This clinical research study is looking for adults 18 years of age and older who have been diagnosed with moderate to severe psoriasis of the genital area. The study drug is being investigated to see if it can help relieve symptoms associated with genital psoriasis.
The purpose of this study is to investigate how effective the study drug is compared to a placebo (a pill with no study drug) and to learn if the study drug can improve symptoms of genital psoriasis over the course of 16 weeks of administration. Individuals will be evaluated to determine if they qualify to participate in this clinical study. Each person who qualifies will receive either the study drug or a placebo, as well as study-related medical exams and laboratory tests, at no cost.
The drug being investigated in the DISCREET Study is called CC-10004, also known as apremilast. Apremilast is thought to work by blocking an enzyme in the body that is usually elevated in people with medical conditions involving inflammation, such as psoriasis (inflammation of the skin). For this study, apremilast will be provided in tablet form and taken by mouth. Although apremilast has been approved in more than 50 countries worldwide including the US, Canada and Europe for the treatment of moderate to severe plaque psoriasis, it has not been approved for genital psoriasis.
Taking any medication can potentially cause side effects, and apremilast’s side effects have been recorded based on feedback from approximately 7,200 patients who received this drug in clinical studies for psoriasis, psoriatic arthritis, Behcet’s disease, ankylosing spondylitis, and ulcerative colitis. The most common side effects include diarrhea and nausea. Please talk to the study doctor for additional information on side effects.

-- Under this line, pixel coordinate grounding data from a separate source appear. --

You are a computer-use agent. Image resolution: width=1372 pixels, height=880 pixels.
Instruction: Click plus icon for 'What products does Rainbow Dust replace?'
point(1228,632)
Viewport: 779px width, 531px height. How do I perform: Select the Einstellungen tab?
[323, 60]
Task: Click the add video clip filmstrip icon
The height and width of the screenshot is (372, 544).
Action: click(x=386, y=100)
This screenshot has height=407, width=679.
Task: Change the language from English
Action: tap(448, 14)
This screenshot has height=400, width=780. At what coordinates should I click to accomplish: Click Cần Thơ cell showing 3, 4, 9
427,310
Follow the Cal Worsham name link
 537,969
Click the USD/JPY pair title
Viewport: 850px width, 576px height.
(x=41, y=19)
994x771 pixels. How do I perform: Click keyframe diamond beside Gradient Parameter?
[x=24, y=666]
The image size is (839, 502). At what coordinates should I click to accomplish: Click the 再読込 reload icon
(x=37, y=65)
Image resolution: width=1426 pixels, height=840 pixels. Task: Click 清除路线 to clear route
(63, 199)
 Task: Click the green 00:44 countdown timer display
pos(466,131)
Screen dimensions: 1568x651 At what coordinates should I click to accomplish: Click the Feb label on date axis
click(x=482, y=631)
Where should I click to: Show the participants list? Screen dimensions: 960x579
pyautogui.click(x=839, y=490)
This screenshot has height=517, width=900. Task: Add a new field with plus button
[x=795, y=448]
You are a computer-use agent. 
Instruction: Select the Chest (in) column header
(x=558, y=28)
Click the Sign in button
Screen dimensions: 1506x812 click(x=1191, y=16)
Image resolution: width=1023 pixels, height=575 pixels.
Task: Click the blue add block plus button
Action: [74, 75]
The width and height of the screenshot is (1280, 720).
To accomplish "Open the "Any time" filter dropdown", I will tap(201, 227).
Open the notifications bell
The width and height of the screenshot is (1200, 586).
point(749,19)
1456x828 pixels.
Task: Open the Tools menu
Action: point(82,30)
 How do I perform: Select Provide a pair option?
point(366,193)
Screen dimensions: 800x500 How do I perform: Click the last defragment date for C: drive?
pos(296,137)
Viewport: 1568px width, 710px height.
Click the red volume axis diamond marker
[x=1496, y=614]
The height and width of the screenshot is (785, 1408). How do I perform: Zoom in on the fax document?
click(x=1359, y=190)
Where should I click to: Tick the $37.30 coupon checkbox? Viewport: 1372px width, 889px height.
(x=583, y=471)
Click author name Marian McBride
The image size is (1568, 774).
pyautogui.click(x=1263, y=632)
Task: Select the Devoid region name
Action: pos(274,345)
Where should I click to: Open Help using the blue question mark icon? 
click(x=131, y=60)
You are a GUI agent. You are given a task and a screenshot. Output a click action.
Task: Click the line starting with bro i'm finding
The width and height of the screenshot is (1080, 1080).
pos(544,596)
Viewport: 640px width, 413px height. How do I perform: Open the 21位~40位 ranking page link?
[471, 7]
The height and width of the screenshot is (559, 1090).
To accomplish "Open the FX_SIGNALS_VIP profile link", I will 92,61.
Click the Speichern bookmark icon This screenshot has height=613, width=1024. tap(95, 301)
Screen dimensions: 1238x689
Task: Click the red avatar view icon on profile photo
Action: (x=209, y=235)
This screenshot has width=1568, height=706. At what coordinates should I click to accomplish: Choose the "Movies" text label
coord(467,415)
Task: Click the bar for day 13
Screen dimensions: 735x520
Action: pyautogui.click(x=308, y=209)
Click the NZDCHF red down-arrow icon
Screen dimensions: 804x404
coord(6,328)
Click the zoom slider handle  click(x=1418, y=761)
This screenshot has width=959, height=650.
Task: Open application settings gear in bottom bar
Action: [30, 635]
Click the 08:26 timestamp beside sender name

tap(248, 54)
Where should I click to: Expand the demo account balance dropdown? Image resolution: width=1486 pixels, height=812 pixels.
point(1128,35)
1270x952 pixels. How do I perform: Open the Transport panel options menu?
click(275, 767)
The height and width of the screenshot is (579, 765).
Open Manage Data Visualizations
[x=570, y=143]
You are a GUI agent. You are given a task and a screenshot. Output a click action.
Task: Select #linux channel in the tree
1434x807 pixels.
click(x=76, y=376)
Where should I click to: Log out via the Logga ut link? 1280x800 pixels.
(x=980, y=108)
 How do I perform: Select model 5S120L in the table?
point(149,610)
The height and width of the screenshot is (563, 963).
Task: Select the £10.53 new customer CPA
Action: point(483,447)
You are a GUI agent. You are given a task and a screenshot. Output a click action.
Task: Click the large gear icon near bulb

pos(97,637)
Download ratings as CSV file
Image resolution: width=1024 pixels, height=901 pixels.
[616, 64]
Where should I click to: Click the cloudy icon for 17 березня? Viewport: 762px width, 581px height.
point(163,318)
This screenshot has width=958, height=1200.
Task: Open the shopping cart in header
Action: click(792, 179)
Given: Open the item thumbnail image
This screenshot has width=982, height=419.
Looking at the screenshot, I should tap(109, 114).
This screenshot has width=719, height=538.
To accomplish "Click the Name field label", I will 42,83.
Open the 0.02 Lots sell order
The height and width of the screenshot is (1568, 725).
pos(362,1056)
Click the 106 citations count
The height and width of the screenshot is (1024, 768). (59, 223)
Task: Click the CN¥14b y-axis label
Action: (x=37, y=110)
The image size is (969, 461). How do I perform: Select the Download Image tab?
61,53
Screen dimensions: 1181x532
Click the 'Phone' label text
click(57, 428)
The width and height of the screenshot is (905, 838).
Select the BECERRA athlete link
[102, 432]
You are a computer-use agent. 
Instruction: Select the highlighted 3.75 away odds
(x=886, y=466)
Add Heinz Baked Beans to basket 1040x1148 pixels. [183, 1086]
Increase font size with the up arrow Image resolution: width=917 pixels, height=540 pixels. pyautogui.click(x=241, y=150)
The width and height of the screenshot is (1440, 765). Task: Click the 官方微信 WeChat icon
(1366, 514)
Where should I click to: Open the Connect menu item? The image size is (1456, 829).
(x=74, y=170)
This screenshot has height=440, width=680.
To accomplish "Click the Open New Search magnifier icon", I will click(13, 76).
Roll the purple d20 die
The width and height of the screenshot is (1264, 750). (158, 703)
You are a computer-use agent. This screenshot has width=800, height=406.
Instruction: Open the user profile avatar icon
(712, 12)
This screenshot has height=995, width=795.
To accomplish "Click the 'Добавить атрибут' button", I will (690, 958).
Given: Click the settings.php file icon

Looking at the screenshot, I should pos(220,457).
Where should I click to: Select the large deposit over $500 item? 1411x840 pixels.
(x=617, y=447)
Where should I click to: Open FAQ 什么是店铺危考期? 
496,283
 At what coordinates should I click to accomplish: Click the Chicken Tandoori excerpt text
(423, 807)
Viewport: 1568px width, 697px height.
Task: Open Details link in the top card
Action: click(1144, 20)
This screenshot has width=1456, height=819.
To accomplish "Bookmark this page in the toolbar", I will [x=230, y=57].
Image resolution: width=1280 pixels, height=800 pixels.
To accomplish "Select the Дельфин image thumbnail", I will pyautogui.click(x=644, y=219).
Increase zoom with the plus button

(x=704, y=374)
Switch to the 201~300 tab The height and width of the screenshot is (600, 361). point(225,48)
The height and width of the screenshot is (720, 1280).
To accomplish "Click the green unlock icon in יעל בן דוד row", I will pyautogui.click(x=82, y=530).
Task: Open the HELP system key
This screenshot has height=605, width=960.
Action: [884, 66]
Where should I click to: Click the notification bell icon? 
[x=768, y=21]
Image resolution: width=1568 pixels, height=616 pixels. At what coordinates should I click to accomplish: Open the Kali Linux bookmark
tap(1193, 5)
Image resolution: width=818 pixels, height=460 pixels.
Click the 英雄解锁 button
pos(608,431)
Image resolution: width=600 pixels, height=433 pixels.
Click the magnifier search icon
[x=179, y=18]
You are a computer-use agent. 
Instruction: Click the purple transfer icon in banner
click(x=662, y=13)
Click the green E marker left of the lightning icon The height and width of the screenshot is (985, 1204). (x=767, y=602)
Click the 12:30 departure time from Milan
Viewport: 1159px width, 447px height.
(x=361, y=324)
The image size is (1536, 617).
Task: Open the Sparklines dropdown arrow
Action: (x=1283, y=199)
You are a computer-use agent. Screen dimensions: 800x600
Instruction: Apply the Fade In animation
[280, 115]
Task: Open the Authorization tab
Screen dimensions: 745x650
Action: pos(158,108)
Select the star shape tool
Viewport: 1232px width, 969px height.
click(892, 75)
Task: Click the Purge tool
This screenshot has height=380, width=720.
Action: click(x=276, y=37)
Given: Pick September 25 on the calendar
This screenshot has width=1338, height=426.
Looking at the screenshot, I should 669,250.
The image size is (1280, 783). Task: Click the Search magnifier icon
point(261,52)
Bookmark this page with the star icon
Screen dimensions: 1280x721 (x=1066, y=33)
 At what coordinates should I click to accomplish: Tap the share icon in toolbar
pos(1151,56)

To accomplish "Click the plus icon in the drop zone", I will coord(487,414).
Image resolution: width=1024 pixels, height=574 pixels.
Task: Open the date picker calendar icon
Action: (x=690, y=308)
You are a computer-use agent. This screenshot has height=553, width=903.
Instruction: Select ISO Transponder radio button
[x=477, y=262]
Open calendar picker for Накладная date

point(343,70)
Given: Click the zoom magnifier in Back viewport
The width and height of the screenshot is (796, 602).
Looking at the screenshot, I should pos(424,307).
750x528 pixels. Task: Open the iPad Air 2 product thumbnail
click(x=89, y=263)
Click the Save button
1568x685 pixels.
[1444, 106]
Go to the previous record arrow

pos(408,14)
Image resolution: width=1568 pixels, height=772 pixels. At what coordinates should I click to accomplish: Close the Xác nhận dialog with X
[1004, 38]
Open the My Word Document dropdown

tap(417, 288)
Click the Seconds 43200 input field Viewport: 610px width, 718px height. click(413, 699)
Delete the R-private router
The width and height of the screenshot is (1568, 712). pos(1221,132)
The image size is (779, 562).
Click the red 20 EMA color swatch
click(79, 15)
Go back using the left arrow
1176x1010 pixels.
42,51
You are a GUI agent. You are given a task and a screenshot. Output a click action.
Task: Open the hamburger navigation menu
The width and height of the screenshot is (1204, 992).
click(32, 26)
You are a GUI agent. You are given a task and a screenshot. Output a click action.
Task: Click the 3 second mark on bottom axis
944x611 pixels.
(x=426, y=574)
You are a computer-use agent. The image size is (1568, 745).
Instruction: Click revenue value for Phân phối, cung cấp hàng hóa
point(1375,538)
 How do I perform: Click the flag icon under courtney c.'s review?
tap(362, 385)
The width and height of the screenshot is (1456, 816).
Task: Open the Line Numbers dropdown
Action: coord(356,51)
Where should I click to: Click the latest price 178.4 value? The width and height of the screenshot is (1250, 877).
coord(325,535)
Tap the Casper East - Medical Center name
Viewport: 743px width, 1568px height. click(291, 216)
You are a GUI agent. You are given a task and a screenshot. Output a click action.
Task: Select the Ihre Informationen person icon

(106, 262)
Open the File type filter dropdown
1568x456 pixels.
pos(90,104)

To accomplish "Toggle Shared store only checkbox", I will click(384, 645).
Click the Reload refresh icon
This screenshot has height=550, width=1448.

If you are a patient diagnosed with chronic plaque psoriasis, you are no stranger to itchy, painful patches on your body. Those with genital psoriasis develop these patches in the genital area. Between one-third and two-thirds of people with psoriasis will experience genital psoriasis at some point in their lives. This means that, of the roughly 125 million people diagnosed with psoriasis worldwide, at least 41.6 million people also have genital psoriasis, so you are not alone.